*YOUR GOAL:* Show every line of the records that contains the word "Tuesday". Case counts, so only lines where it appears with exactly this capitalization qualify.

[Dataset items]
Begin

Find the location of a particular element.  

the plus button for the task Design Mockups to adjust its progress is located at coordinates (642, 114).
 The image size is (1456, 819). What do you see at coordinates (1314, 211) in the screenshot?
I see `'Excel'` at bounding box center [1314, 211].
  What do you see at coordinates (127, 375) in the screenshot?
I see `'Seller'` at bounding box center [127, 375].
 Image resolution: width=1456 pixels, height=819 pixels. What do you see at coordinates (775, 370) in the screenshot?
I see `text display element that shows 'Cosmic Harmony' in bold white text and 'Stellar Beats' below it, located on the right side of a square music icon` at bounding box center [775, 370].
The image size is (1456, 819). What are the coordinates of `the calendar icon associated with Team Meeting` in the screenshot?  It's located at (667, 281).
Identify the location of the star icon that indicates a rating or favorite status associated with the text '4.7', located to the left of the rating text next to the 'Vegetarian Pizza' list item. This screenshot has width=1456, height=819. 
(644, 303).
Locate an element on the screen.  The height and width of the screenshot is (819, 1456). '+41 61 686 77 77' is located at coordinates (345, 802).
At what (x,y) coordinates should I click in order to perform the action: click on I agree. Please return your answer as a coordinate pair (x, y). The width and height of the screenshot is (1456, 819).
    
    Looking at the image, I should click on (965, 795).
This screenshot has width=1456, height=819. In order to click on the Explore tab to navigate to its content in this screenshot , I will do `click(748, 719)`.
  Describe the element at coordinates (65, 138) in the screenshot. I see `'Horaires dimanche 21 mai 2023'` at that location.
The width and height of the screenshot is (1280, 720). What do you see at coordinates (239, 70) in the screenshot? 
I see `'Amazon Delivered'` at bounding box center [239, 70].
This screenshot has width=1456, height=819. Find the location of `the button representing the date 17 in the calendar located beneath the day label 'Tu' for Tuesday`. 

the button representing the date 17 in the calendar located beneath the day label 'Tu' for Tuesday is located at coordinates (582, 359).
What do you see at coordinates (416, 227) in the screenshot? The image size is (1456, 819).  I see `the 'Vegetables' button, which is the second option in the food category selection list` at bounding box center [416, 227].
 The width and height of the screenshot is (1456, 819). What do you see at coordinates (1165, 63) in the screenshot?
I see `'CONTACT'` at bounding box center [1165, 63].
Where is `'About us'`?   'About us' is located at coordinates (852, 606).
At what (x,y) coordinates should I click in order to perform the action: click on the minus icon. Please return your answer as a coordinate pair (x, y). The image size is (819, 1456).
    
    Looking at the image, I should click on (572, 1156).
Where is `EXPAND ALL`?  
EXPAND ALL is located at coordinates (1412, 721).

End

*TASK RESPONSE:*
This screenshot has width=1456, height=819. Find the location of `the button representing the date 17 in the calendar located beneath the day label 'Tu' for Tuesday`. 
the button representing the date 17 in the calendar located beneath the day label 'Tu' for Tuesday is located at coordinates (582, 359).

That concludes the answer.